*Text shown:*
>>>

This new version from director Leigh Whannel updates the story with a ‘#MeToo’ slant where the titular character, (Adrian Griffin) is very controlling and abusive towards his partner, Cecilia, played by the always impressive Elisabeth Moss. After she escapes this hellish relationship, she finds out that Adrian has killed himself and she is finally free of the fear that he might find her. However as time goes on, there are signs that she is being stalked and harassed by an invisible presence.
Elisabeth Moss is excellent in this film as you would expect from someone who has been a primary player in both Mad Men and The Handmaid’s Tale. She is in almost every scene in the film and her performance makes this a contender for one of the best horror films of the year.
The fact that the story draws from an unfortunate real horror of being in an abusive relationship that is all too common. Where the previous Kevin Bacon starring remake of Hollow Man failed, is that is focused more on his arrogant and vicious version of the Invisible Man. In that film, you seem him use his ability to rape his neighbour and any relatability to the character dies in that moment and the story loses that tragic element that the novel and the 1933 adaptation pertains.
Refreshingly the 2020 version focuses on the abused rather than the abuser and like 2019’s Midsommar, is another example of a horror film effectively portraying gas lighting and how damaging the psychological effects of this kind of abuse can be. Perhaps some of the stronger elements of the film occur at the beginning where Cecilia is struggling to move on and is terrified with just getting the newspaper and carrying out day-to-day activities. There is a palpable sense of dread throughout and director Leigh Whannel (who was one of the writers of the original Saw) ramps up the intensity with some truly jaw-dropping twists and turns.
When it was released in cinemas it did become the number one film at the US box office. Little did anyone know that it would be one of the last films for a while to make any money at the box office. With the current crisis getting worse, the big blockbusters like No Time to Die and Black Widow were postponed and cinemas were swiftly shut. Universal did something unprecedented and released The Invisible Man early so it was available to be rented from streaming services like YouTube, ITunes and Amazon Prime. Choose your preferred streaming service here.
Films are released on home entertainment much quicker than they used to be but three weeks after initial release is unheard of. Soon other films followed suit with Birds of Prey and (as if parents weren’t struggling enough with the current situation), Trolls World Tour is also due to be available to stream in the next few weeks.
It begs the question, what does the future of cinema hold when it comes to new releases. Admittedly going to the cinema in the last few years has been a decidedly mixed experience. Most of the time it is without event, but audience members are increasingly struggling to watch a film without having to check various social media channels. I even had to tell someone off for being on their phone during Joker which is something I wouldn’t have to do if I watched it for the first time in the comfort of my living room. However, I feel that cinema-going is a too well loved tradition that will completely fade away. The vast majority of films are made to be experienced for the first time on the big screen. Even Martin Scorsese’s The Irishman which was made for Netflix but it was clear with its epic story and scope, Scorsese did not make it with the intention of people watching it on the toilet on their iPhone. In fact my brother and I travelled to the Barn Cinema in Dartington especially to see it on the big screen.
In fact, streaming The Invisible Man at home on my iPad meant I ended up losing some of the scares which would have been more vivid and intense if I was experiencing the film at the cinema. There are a lot of distractions at home whereas in the cinema, you get to view the film uninterrupted and with your undivided attention. Some films (like certain horror films and blockbusters) play better with a packed audience and nothing quite beats a shared experience like a cinema trip or a concert. I’d like to think that when things are as back to normal, cinemas up and down the country will be busy and going out will seem new and exciting again.

<<<

*Instructions:*
A: Write out the stretch of the review from "When it was" through "streaming service here.".
B: Answer these questions using the review:
(i) Which actress plays Cecilia?
(ii) How soon after its initial release did the film become available to rent at home?
(iii) At which cinema did the writer and the writer's brother see The Irishman?
The records that come next are separate material, unconnected to the review.

*Data rows:*

>>>

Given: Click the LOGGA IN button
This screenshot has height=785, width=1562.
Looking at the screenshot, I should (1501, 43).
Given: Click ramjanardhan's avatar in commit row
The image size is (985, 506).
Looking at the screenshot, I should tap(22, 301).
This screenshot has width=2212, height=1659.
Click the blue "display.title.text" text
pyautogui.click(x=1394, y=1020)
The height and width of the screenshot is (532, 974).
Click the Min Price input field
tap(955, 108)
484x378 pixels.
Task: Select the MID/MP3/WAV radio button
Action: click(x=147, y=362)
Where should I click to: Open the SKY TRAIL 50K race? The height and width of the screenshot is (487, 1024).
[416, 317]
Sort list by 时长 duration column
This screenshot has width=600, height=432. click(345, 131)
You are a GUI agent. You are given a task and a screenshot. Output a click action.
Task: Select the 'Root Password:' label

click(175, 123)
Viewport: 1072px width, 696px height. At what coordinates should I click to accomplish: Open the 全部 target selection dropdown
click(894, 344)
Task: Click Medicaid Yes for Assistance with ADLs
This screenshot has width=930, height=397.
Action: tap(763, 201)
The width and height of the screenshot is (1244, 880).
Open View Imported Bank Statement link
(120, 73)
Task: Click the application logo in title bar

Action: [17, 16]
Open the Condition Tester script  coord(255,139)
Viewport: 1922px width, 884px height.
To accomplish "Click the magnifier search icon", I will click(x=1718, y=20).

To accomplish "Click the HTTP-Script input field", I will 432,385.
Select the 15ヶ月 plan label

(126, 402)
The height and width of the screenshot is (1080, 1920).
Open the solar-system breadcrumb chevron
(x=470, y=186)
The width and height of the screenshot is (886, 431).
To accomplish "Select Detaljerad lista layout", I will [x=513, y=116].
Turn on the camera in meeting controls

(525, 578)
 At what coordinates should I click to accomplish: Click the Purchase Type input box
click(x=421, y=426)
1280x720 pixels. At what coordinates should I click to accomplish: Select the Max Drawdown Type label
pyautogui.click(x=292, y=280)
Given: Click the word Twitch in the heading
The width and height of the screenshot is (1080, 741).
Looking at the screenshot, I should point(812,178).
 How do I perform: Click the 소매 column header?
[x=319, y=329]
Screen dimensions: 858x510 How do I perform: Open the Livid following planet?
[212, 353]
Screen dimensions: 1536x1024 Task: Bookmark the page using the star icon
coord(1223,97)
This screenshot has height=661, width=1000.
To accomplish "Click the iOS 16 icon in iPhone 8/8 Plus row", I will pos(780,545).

<<<

*Answers in order:*
A:
When it was released in cinemas it did become the number one film at the US box office. Little did anyone know that it would be one of the last films for a while to make any money at the box office. With the current crisis getting worse, the big blockbusters like No Time to Die and Black Widow were postponed and cinemas were swiftly shut. Universal did something unprecedented and released The Invisible Man early so it was available to be rented from streaming services like YouTube, ITunes and Amazon Prime. Choose your preferred streaming service here.

B:
(i) Elisabeth Moss
(ii) Three weeks
(iii) The Barn Cinema in Dartington